The problem, according to Bronx Household and its lawyers, is that the DOE has decided to ban the activity of “worship services” when all the aspects that make up a worship service — “prayer, religious instruction, expression of devotion to God and the singing of hymns, whether done by a person or a group,” according to the ruling — are permissible.
Hall says that nowhere in his permit application does he call what they do inside PS 15 a “worship service.” So it would be up to the state to decide what is and what is not a worship service. Bronx Household and its lawyers say the state isn’t qualified to make those types of distinctions.
Jordan Lorence, the ADF lawyer representing Bronx Household, is filing paperwork for an appeal of the decision and said he thinks the case might ultimately be heard by the Supreme Court.
New York University law professor Sylvia Law, who specializes in Constitutional Law and civil liberties, said “it’s possible” the case winds up in the Supreme Court. “It’s a big question,” she said.
Law agreed with the majority decision, but understood the tension felt on both sides of the argument. She said she was impressed that the judges took into account the fact (which Lorence did not dispute) that, after the injunction opened schools up for use by churches, worship services became the dominant outside activities taking place inside schools. (Lorence says the “domination of forum argument is not valid” because churches aren’t preventing other groups from using schools.)
Community Presence
The DOE allows community groups to use its school facilities for any purpose “pertaining to the welfare of the community.”
Bronx Household says it lives up to this standard. In the mid-1970s, Hall says the church provided aid to the growing Cambodian refugee population in the area. Today, when it has the resources, the church provides help — with the month’s rent, with a few groceries — to anyone who needs it, whether they’re a believer or not. (Members of Bronx Household recently launched a youth sports program, the New York City Christian Athletic League, that runs in local parks.)
Of course, they are evangelical, meaning they want you to become a believer and will actively try to sway you onto their righteous path.

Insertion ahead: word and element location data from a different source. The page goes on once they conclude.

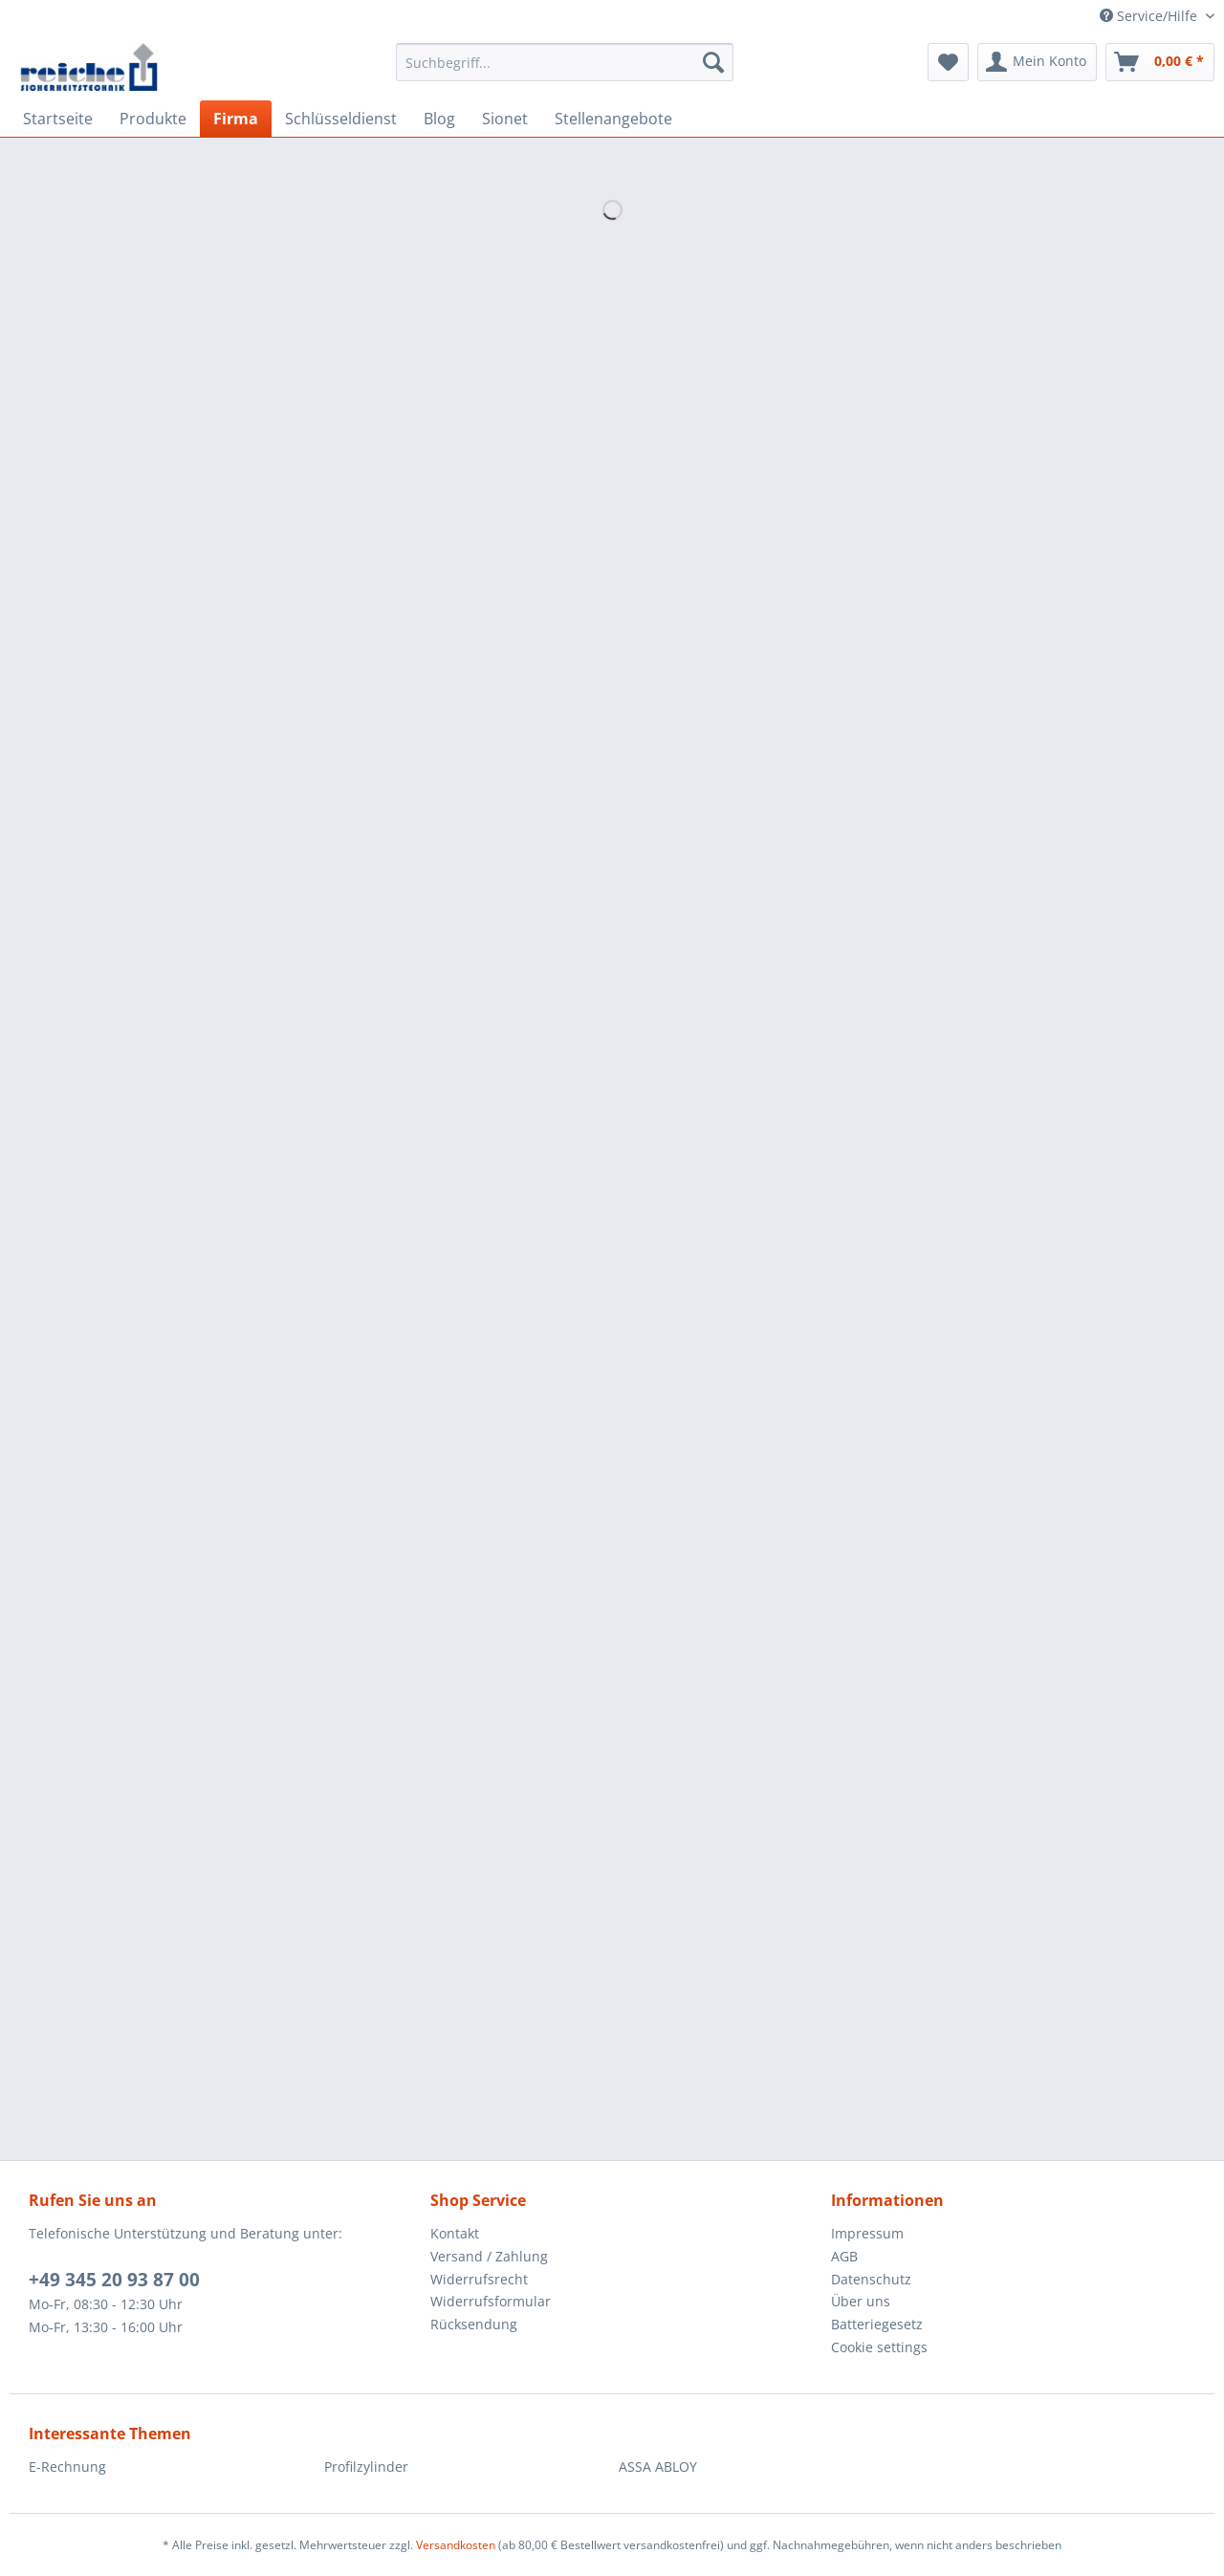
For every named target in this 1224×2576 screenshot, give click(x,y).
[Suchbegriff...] (564, 62)
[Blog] (439, 118)
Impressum (867, 2233)
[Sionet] (505, 118)
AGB (844, 2256)
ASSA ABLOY (658, 2466)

But, Hall says, “We don’t arm wrestle people to the floor.”
Outside of PS/MS 15 on a Sunday afternoon, no signs point to a worship service being held inside. Inside, when you walk through the doors, you can’t hear church songs or a sermon being given. The auditorium where Bronx Household holds services is upstairs and only accessible through a maze of winding halls.
Around 60 people attended Bronx Household’s worship service on this particular Sunday. It was an ethnically diverse mix of young and old people, families and single folks. Dressed casually, they listened intently and many took notes as Roberts gave his sermon. They prayed, sang songs and adjourned for coffee hour in the school cafeteria.

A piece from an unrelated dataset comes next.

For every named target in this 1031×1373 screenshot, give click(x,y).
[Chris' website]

Like other Bronx Household members, Denise Hogan called the court ruling “sad.” “It’s not a good thing,” she said. “I think it defeats the purpose of what God’s trying to do.”
Two days earlier, PS/MS 15 parent Karla Brown had no idea church services were held at the school on Sundays. But she didn’t mind. Besides, she said, “They’re not doing anything with it on Sundays.”
Across the street from PS/MS 15, Bronx Household is building its own house of worship, complete with a sanctuary, classrooms and half of a basketball court. It’s probably years and hundreds of thousands of dollars away from being completed, but it represents the church’s commitment to staying in the community.
But Hall says even if the building were complete and they could move in tomorrow, the fight to allow churches to worship in public schools has become bigger than just their modest congregation.
Since the decision, Hall says he has heard from many churches that share Bronx Household’s predicament. “We’ve been having a lot of ‘Hey, what do we do now’ conversations.”